**Exercise instructions**. From the entries below, work out how many lines contain the string "height"; answer with the number alone.

**Material for this task**.
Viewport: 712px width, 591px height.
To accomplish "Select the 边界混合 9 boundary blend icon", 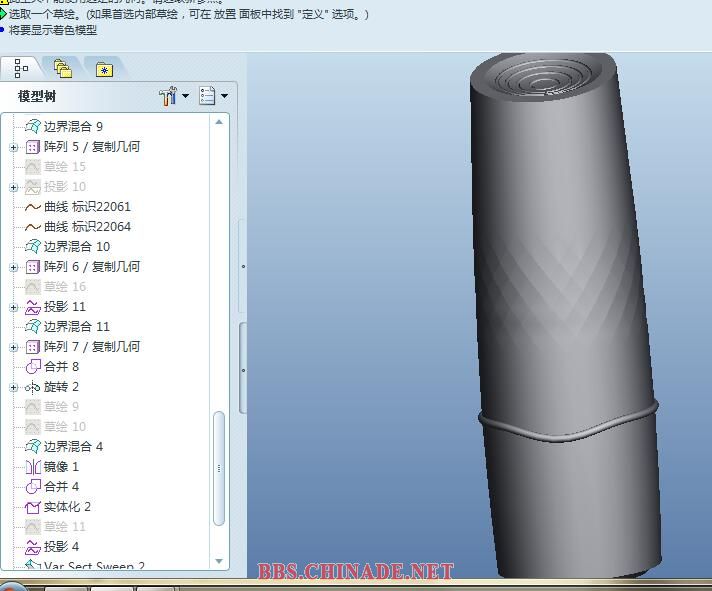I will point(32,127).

* * *

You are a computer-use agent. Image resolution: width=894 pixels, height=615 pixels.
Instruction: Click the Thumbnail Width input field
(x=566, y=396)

**Solution for this problem**. 2